▶ [Excerpt provided]:
┄┄┄┄┄┄┄┄┄┄

ERISA Rule Eases Sponsor Liabilities

In the wake of the Enron collapse, 401(k) plan providers and plan sponsors have been in a quandry over whether to provide investment advice.

On the one hand, they worry that providing retirement plan advice will expose them to legal liabilities. On the other, they now fear legal actions if they don't provide it.

The debate is somewhat moot, however, since few 401(k) plan participants take advantage of advice or even basic education. A study released last fall by the Chicago-based Profit Sharing/401(k) Council of America found that less than a third of employees at companies that provide advice take advantage of information provided to them.

"Just because you give investors good tools, it doesn't mean they'll use them," said Jaime Punishill, a senior analyst at Forrester Research of Cambridge, Mass.

"We all know we're supposed to eat broccoli and use the treadmill, but we like to eat chocolate cake and park ourselves on the couch."

Still, employers who feel increasingly compelled to offer retirement plan advice are taking a closer look at ERISA Sec. 405(d). The rule stipulates that as long as employers conduct appropriate due diligence and continue to monitor their plan carefully, they can hire an investment manager as a co-fiduciary to invest retirement funds on behalf of their company and its employees. Theoretically, if something goes wrong, the co-fiduciary, rather than the employer, would be held responsible.

Co-Fiduciary's Responsibility

Lou Campagna, chief of the division of fiduciary integration at the Pension and Welfare Benefits Administration of Washington, points out that the employer must still properly select and monitor the investment manager by checking on qualifications and returns. That lingering duty may explain why more employers have not hired co-fiduciaries, although Campagna noted that a number of companies are taking advantage of this provision, including small employers that commingle funds.

Service vendors, meanwhile, are moving to fill the perceived market need. Among them, Chicago-based ProManage purports to be the first business designed strictly to manage employees' retirement funds for them. Hired by the plan sponsor, ProManage investment managers are charged with making the most prudent investments for their clients. They are not, says Carl Londe, ProManage's chairman and CEO, responsible for keeping the portfolios flying high.

"We're putting people in a well-diversified portfolio," Londe explained. "We don't want to do anything out of line with what the prudent experts do. ERISA is good at insulating you from a lawsuit as long as you're prudent," he added.

Reluctant Investors

ProManage's services, Londe said, are geared for those plan participants who neither know how to invest nor are particularly interested in learning to do so, which appears to be the majority of 401(k) investors, he added.

┄┄┄┄┄┄┄┄┄┄

▶ [Task material]:
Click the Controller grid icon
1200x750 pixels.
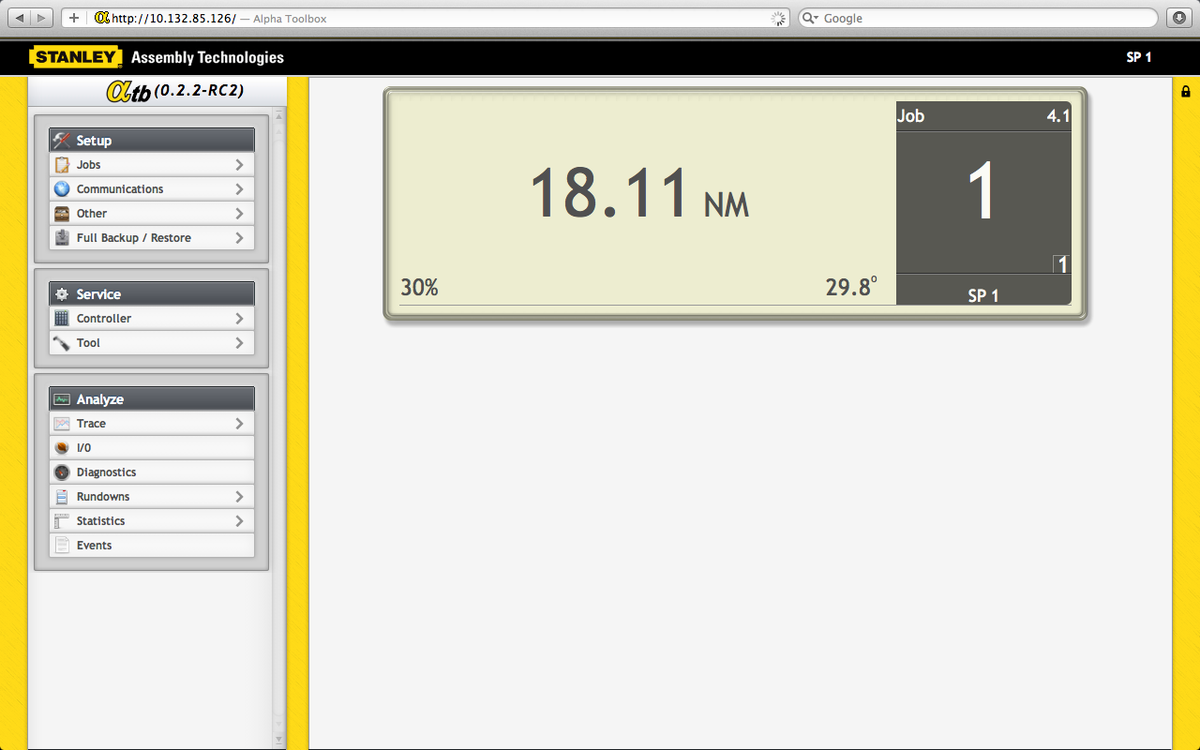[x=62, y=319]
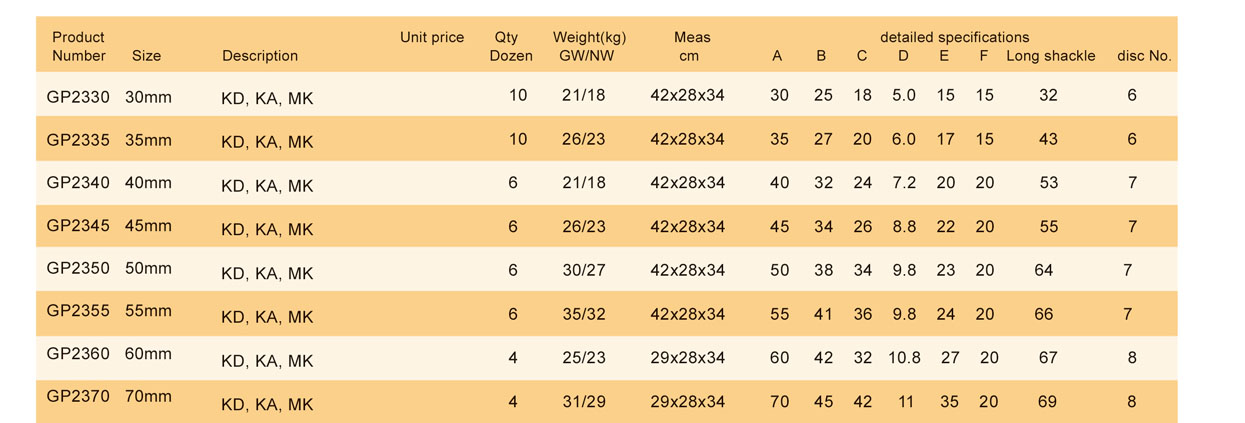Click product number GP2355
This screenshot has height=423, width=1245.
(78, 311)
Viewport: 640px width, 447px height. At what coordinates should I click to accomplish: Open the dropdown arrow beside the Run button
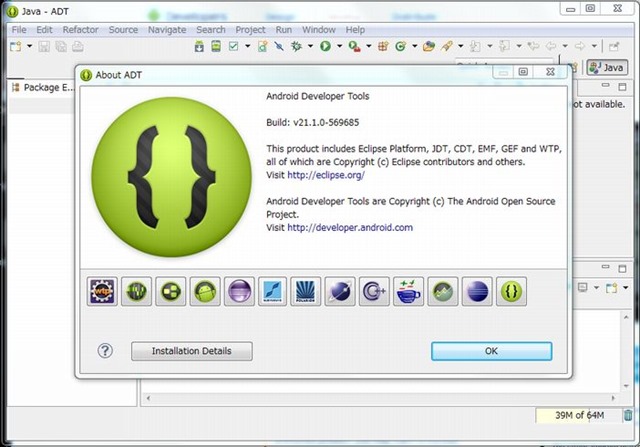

┄┄┄┄┄┄┄┄┄┄

▶ [Requests]:
A - Substitute "guidance" for "advice" throughout the stretch of the ERISA rule article from "In the wake" through "of Cambridge, Mass.", and write out the result.
B - Locate every line in the entries that contains the string "height" with matching case, and copy each of those lines.

▶ [Answer set]:
A -
In the wake of the Enron collapse, 401(k) plan providers and plan sponsors have been in a quandry over whether to provide investment guidance.

On the one hand, they worry that providing retirement plan guidance will expose them to legal liabilities. On the other, they now fear legal actions if they don't provide it.

The debate is somewhat moot, however, since few 401(k) plan participants take advantage of guidance or even basic education. A study released last fall by the Chicago-based Profit Sharing/401(k) Council of America found that less than a third of employees at companies that provide guidance take advantage of information provided to them.

"Just because you give investors good tools, it doesn't mean they'll use them," said Jaime Punishill, a senior analyst at Forrester Research of Cambridge, Mass.

B -
This screenshot has height=423, width=1245.
Viewport: 640px width, 447px height. At what coordinates should I click to accomplish: Open the dropdown arrow beside the Run button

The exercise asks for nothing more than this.